Setup



In [1]:

    
#include <xtensor/xarray.hpp>    // xarrays!
#include <xtensor/xview.hpp>     // slice the image arrays into color channels
#include <xtensor/xbuilder.hpp>  // xt::stack

#include <xtensor-io/ximage.hpp> // for loading images

#include <xtensor-fftw/basic.hpp>  // rfft2, irfft2
#include <xtensor-fftw/helper.hpp> // (r)fftscale
#include <complex>                 // for i = sqrt(-1)

// for displaying images (see xtensor-io and xeus-cling demos)
#include <string>
#include <fstream>
#include <xtl/xbase64.hpp>



In [3]:

    
template <class E>
auto display(const xt::xexpression<E>& e, xeus::xguid id = xeus::xguid(), bool update = false)
{
    xt::dump_image("/tmp/xio_image.png", e);
    std::ifstream fin("/tmp/xio_image.png", std::ios::binary);
    std::stringstream buffer;
    buffer << fin.rdbuf();

    xeus::xjson mime;
    mime["image/png"] = xtl::base64encode(buffer.str());
    xeus::xjson transient;

    if (update)
    {
        transient["display_id"] = id;
        xeus::get_interpreter().update_display_data(
            std::move(mime),
            xeus::xjson::object(),
            std::move(transient));
        return id;
    }
    else
    {
        id = xeus::new_xguid();
        transient["display_id"] = id;
        xeus::get_interpreter().display_data(
            std::move(mime),
            xeus::xjson::object(),
            std::move(transient));
        return id;
    }
}

Intense cat

Let's perform some Fourier space operations on this public domain, intense kitty:



In [4]:

    
auto image_uchar = xt::load_image("images/intense_cat.png");
xt::xarray<double> image = xt::cast<double>(image_uchar);



In [5]:

    
auto display_id = display(image_uchar);

Edge detection on intensity image

We're going to use FFT to do some simple edge detection.

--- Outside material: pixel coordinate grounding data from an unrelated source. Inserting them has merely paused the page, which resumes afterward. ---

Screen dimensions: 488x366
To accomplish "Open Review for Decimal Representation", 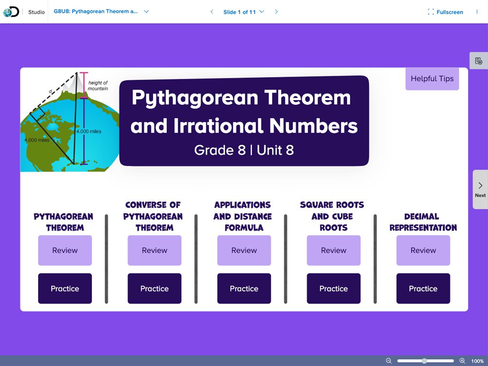I will tap(423, 250).
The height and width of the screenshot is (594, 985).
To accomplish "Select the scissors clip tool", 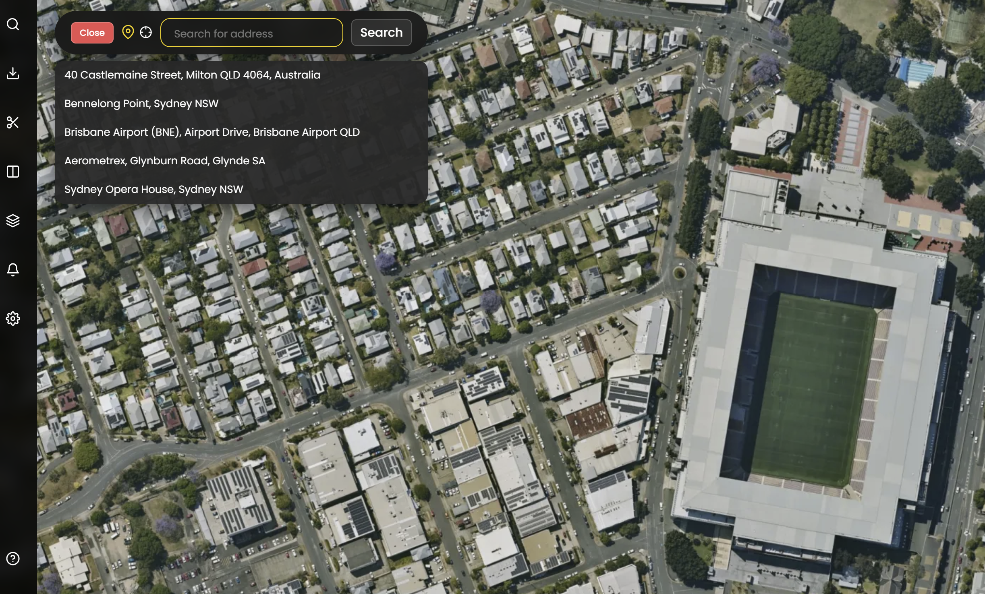I will pos(13,122).
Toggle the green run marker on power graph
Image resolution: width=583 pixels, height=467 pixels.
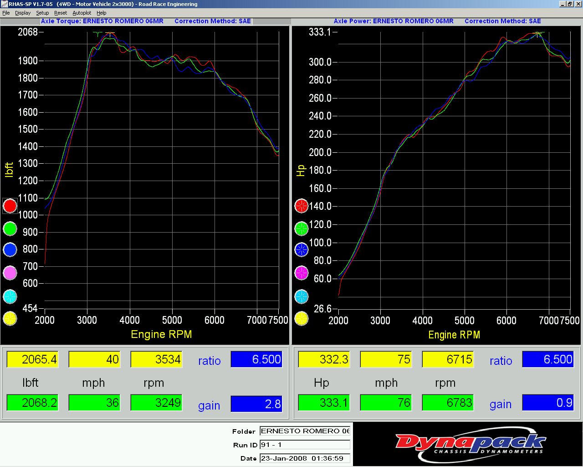[302, 228]
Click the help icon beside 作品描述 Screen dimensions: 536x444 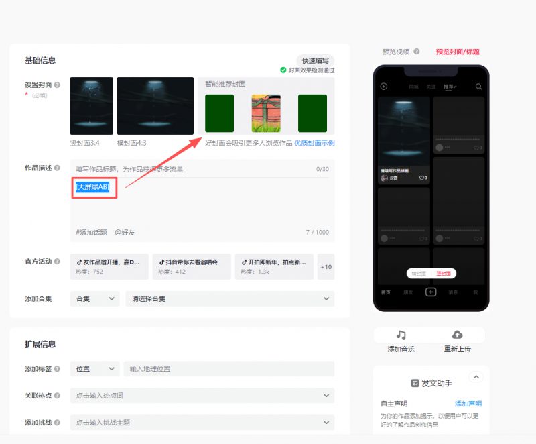57,168
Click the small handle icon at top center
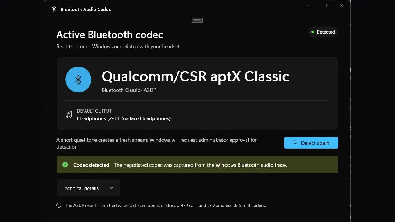The height and width of the screenshot is (222, 395). 197,20
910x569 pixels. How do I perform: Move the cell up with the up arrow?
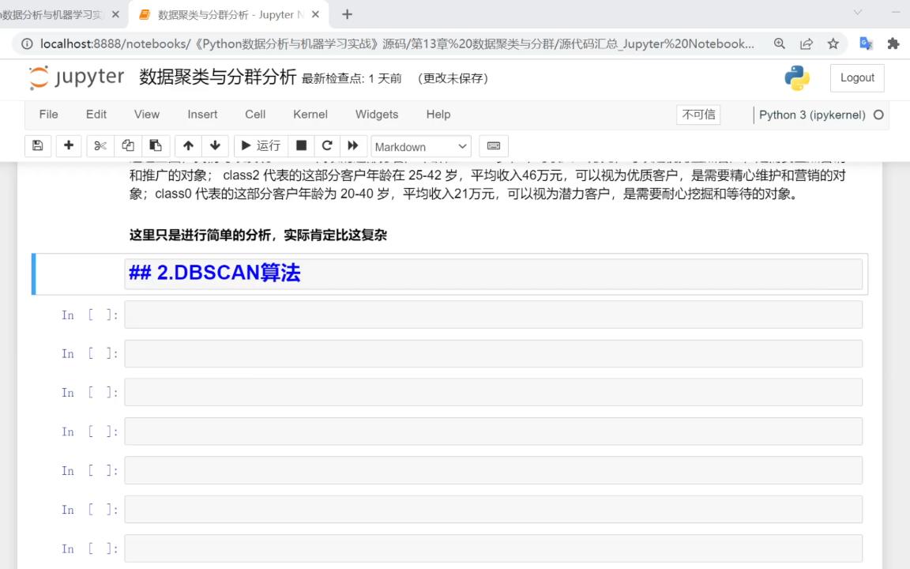point(188,145)
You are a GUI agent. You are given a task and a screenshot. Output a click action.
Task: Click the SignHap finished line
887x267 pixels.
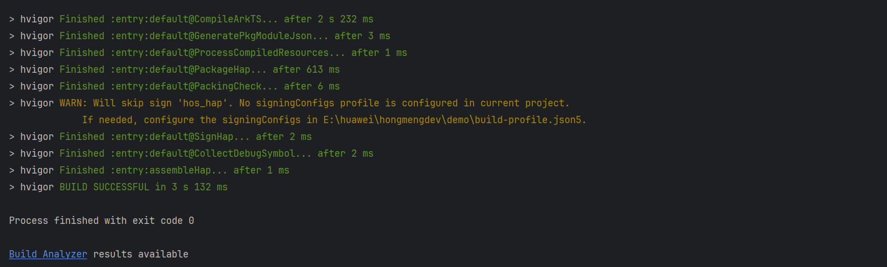click(x=160, y=137)
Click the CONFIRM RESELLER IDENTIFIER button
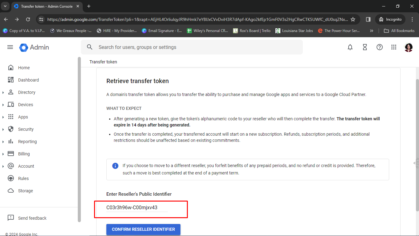Screen dimensions: 419x236 [x=143, y=229]
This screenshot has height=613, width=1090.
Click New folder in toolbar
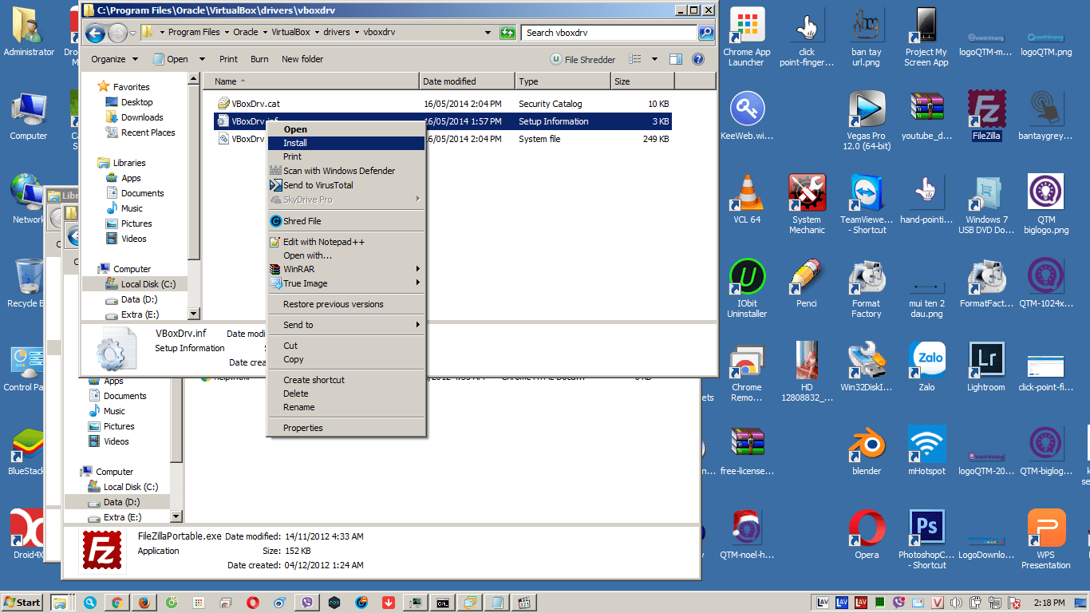tap(302, 59)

To simplify, we do this on the black and white "intensity" image. In this case, the kitty is already black and white, but in fact it's still encoded in three RGB channels in the PNG file. Combining these, in general, could be done as follows:



In [6]:

    
xt::xarray<double> image_R = xt::view(image, xt::all(), xt::all(), 0);
xt::xarray<double> image_G = xt::view(image, xt::all(), xt::all(), 1);
xt::xarray<double> image_B = xt::view(image, xt::all(), xt::all(), 2);



In [7]:

    
xt::xarray<double> image_bw = (0.25*image_R + 0.5*image_G + 0.25*image_B);



In [8]:

    
display(xt::cast<unsigned char>(xt::stack(xt::xtuple(image_bw, image_bw, image_bw), 2)));

Indeed, this looks exactly like the full "RGB" version above, but for general color pictures it won't.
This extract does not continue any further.